Data drawn from a collection
-*-

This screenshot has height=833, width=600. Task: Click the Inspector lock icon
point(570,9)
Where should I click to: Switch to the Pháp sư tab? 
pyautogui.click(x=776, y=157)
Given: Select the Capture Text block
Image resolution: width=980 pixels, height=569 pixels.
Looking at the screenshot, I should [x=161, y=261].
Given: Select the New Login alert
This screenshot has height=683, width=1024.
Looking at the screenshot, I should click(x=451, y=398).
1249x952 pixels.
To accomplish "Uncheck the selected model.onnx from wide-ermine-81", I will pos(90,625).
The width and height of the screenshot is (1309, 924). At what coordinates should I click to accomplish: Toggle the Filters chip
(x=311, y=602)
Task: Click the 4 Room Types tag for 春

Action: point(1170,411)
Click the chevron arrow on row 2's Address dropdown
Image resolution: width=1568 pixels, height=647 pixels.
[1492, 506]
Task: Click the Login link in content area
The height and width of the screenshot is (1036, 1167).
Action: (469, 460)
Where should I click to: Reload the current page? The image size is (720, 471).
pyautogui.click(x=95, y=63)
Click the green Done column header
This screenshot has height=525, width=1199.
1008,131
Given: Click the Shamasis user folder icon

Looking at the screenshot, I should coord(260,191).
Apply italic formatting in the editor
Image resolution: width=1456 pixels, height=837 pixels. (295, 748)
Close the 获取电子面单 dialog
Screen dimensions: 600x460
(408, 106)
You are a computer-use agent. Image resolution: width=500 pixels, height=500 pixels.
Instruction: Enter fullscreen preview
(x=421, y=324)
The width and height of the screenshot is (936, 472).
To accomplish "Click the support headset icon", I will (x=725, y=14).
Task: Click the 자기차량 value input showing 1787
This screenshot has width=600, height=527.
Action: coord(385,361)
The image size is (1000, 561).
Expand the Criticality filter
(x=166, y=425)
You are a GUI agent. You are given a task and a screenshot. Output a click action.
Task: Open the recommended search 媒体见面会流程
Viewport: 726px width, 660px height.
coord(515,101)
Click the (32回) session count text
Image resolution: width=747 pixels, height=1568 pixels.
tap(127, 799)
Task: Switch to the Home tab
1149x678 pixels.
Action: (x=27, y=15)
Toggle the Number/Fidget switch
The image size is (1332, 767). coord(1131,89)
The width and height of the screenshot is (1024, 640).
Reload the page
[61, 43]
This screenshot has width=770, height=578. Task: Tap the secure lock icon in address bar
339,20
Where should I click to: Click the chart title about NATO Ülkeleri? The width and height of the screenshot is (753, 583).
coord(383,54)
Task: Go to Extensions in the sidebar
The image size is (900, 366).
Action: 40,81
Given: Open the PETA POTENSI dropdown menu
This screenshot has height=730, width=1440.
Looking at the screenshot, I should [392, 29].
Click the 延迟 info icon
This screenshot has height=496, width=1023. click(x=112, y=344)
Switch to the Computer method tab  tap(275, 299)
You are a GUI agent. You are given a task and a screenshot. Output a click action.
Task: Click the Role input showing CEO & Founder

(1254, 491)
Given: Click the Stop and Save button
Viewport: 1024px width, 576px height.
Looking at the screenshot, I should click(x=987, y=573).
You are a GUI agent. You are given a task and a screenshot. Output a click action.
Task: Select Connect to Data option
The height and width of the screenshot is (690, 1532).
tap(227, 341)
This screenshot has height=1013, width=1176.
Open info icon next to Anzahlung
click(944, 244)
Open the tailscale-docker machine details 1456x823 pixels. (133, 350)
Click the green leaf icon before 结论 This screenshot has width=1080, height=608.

-*-

Work to complete => Please express every line of the data above as a Markdown table with two columns, Row and Line, numbering the rows and leaving out blank lines.

Exercise response =>
| Row | Line |
|---|---|
| 1 | This screenshot has height=833, width=600. Task: Click the Inspector lock icon |
| 2 | point(570,9) |
| 3 | Where should I click to: Switch to the Pháp sư tab?  |
| 4 | pyautogui.click(x=776, y=157) |
| 5 | Given: Select the Capture Text block |
| 6 | Image resolution: width=980 pixels, height=569 pixels. |
| 7 | Looking at the screenshot, I should [x=161, y=261]. |
| 8 | Given: Select the New Login alert |
| 9 | This screenshot has height=683, width=1024. |
| 10 | Looking at the screenshot, I should click(x=451, y=398). |
| 11 | 1249x952 pixels. |
| 12 | To accomplish "Uncheck the selected model.onnx from wide-ermine-81", I will pos(90,625). |
| 13 | The width and height of the screenshot is (1309, 924). At what coordinates should I click to accomplish: Toggle the Filters chip |
| 14 | (x=311, y=602) |
| 15 | Task: Click the 4 Room Types tag for 春 |
| 16 | Action: point(1170,411) |
| 17 | Click the chevron arrow on row 2's Address dropdown |
| 18 | Image resolution: width=1568 pixels, height=647 pixels. |
| 19 | [1492, 506] |
| 20 | Task: Click the Login link in content area |
| 21 | The height and width of the screenshot is (1036, 1167). |
| 22 | Action: (469, 460) |
| 23 | Where should I click to: Reload the current page? The image size is (720, 471). |
| 24 | pyautogui.click(x=95, y=63) |
| 25 | Click the green Done column header |
| 26 | This screenshot has height=525, width=1199. |
| 27 | 1008,131 |
| 28 | Given: Click the Shamasis user folder icon |
| 29 | Looking at the screenshot, I should coord(260,191). |
| 30 | Apply italic formatting in the editor |
| 31 | Image resolution: width=1456 pixels, height=837 pixels. (295, 748) |
| 32 | Close the 获取电子面单 dialog |
| 33 | Screen dimensions: 600x460 |
| 34 | (408, 106) |
| 35 | You are a computer-use agent. Image resolution: width=500 pixels, height=500 pixels. |
| 36 | Instruction: Enter fullscreen preview |
| 37 | (x=421, y=324) |
| 38 | The width and height of the screenshot is (936, 472). |
| 39 | To accomplish "Click the support headset icon", I will (x=725, y=14). |
| 40 | Task: Click the 자기차량 value input showing 1787 |
| 41 | This screenshot has width=600, height=527. |
| 42 | Action: coord(385,361) |
| 43 | The image size is (1000, 561). |
| 44 | Expand the Criticality filter |
| 45 | (x=166, y=425) |
| 46 | You are a GUI agent. You are given a task and a screenshot. Output a click action. |
| 47 | Task: Open the recommended search 媒体见面会流程 |
| 48 | Viewport: 726px width, 660px height. |
| 49 | coord(515,101) |
| 50 | Click the (32回) session count text |
| 51 | Image resolution: width=747 pixels, height=1568 pixels. |
| 52 | tap(127, 799) |
| 53 | Task: Switch to the Home tab |
| 54 | 1149x678 pixels. |
| 55 | Action: (x=27, y=15) |
| 56 | Toggle the Number/Fidget switch |
| 57 | The image size is (1332, 767). coord(1131,89) |
| 58 | The width and height of the screenshot is (1024, 640). |
| 59 | Reload the page |
| 60 | [61, 43] |
| 61 | This screenshot has width=770, height=578. Task: Tap the secure lock icon in address bar |
| 62 | 339,20 |
| 63 | Where should I click to: Click the chart title about NATO Ülkeleri? The width and height of the screenshot is (753, 583). |
| 64 | coord(383,54) |
| 65 | Task: Go to Extensions in the sidebar |
| 66 | The image size is (900, 366). |
| 67 | Action: 40,81 |
| 68 | Given: Open the PETA POTENSI dropdown menu |
| 69 | This screenshot has height=730, width=1440. |
| 70 | Looking at the screenshot, I should [392, 29]. |
| 71 | Click the 延迟 info icon |
| 72 | This screenshot has height=496, width=1023. click(x=112, y=344) |
| 73 | Switch to the Computer method tab  tap(275, 299) |
| 74 | You are a GUI agent. You are given a task and a screenshot. Output a click action. |
| 75 | Task: Click the Role input showing CEO & Founder |
| 76 | (1254, 491) |
| 77 | Given: Click the Stop and Save button |
| 78 | Viewport: 1024px width, 576px height. |
| 79 | Looking at the screenshot, I should click(x=987, y=573). |
| 80 | You are a GUI agent. You are given a task and a screenshot. Output a click action. |
| 81 | Task: Select Connect to Data option |
| 82 | The height and width of the screenshot is (690, 1532). |
| 83 | tap(227, 341) |
| 84 | This screenshot has height=1013, width=1176. |
| 85 | Open info icon next to Anzahlung |
| 86 | click(944, 244) |
| 87 | Open the tailscale-docker machine details 1456x823 pixels. (133, 350) |
| 88 | Click the green leaf icon before 结论 This screenshot has width=1080, height=608. |